Mills, who is the chief of the Division of Vascular Surgery and Endovascular Therapy at Baylor College of Medicine in Houston, Texas, is one of the architects of the “toe and flow” model of multidisciplinary care that seeks to foster greater alignment between specialties in the field of limb salvage—chiefly podiatry and vascular specialists.

This concept is running through an Education Session taking place on Thursday, June 20 (3:30–5:00 p.m. in the West Building, Level 1), co-moderated by Mills and Lauren Gordon, MD, a vascular surgery resident at the University of Toronto in Toronto, Canada, and seeks to address the fragmented approach to limb salvage in many centers. The session will bring together leaders from multiple specialties to highlight algorithms of care, new approaches to assessment, revascularization, wound care and teamwork, in order to look at how to broaden access to limb salvage care to underserved communities.

A cancer patient can be faced with several treatment options, requiring experts from numerous fields to come together to work up a therapeutic plan, says Mills, returning to his analogy to sum up the current state of treatment for chronic limb-threatening ischemia (CLTI) and diabetic foot care. “That does not routinely happen with the diabetic foot. What more often happens is the patient gets admitted to the hospital, somebody swabs the wound, random care ensues, and important things get missed.”

Toe and flow has its roots in Arizona, where, whilst practicing at the University of Arizona, Mills, along with David Armstrong, DPM, now at the University of Southern California, established the Southern Arizona Limb Salvage Alliance—SALSA—to foster a closer relationship between podiatry and vascular surgery clinics, and to harmonize the patient referral, evaluation and treatment pathway.

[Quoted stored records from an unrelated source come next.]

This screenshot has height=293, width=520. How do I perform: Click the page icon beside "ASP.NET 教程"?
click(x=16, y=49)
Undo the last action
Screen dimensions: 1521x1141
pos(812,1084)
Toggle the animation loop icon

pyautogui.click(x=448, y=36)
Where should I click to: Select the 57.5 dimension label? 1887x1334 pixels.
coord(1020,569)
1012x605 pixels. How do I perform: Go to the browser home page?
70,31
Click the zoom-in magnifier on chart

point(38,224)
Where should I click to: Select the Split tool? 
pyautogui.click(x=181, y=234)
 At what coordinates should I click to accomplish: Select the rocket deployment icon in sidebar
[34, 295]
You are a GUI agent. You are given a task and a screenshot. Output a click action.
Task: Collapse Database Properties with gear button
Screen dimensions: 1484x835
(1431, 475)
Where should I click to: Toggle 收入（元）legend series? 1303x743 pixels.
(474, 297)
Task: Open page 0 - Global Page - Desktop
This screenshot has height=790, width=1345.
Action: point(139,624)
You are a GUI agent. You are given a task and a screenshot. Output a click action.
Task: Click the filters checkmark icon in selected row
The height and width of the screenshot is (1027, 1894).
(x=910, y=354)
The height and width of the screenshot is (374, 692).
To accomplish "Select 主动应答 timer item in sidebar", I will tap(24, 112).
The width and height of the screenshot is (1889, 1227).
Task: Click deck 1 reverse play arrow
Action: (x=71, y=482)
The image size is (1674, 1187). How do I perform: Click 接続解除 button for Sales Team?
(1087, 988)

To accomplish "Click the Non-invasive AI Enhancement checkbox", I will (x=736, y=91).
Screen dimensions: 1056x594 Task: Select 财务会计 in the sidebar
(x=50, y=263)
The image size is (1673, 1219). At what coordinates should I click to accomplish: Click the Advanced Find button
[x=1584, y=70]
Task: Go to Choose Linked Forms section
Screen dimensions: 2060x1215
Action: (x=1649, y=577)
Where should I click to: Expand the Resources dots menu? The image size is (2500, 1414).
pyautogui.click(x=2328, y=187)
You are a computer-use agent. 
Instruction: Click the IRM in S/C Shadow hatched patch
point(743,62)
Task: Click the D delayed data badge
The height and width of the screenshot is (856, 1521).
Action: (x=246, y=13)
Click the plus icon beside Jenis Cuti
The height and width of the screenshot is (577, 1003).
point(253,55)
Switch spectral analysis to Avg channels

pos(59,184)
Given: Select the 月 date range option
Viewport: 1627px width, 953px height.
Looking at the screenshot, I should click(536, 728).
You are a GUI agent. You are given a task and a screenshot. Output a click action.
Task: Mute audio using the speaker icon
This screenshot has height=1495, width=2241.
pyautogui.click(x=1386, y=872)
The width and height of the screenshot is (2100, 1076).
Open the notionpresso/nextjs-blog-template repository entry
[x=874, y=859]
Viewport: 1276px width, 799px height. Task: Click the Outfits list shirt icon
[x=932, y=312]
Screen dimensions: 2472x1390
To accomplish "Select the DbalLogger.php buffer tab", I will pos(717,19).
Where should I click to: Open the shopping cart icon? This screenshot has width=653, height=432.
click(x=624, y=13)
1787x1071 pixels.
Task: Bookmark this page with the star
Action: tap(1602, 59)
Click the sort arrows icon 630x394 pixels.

Outlining how the toe and flow model works in his practice today at STEP (Save The Extremity Program) at Baylor College of Medicine, Mills says it doesn’t matter which specialist sees the patient first—they will be treated according to the same algorithm. “If they get sent to a podiatrist and it turns out they have had three failed angioplasties and their blood flow is poor, they meet a vascular surgeon that same day. If they get sent to the vascular surgeon and it turns out it is not really a blood flow issue [and that] they need better offloading or better shoes, then they see a podiatrist. The idea is to not penalize the patient because our system is disorganized.”

Of the session at VAM, Mills tells VS@VAM that the patients’ voice will be heard with involvement from patient representatives, “to bring home how this seemingly simple problem can cause a lot of issues for patients in their lives.”

“Most of the doctors in the audience will probably get this, but to hear what happens to patients and how they perceive their care is really, really important, because often in healthcare we look at outcomes from the standpoint of the system or the doctor, and we forget about the patient,” he comments.

The session also features presentations unpacking some of the recent data underpinning advances in CLTI and diabetic foot care, and discussion of key components of team development. “This is a huge issue for our patients and we need to do better,” says Mills of what he hopes attendees will gain from joining the session. “There are barriers everywhere to setting up this type of system, but they can all be overcome. It is not hard to find a toe partner or a flow partner, and to really make a difference in your local hospital and in your local practice. The barriers that the system sets up can be overcome by clinicians who think this is a problem and want to help patients get better outcomes.”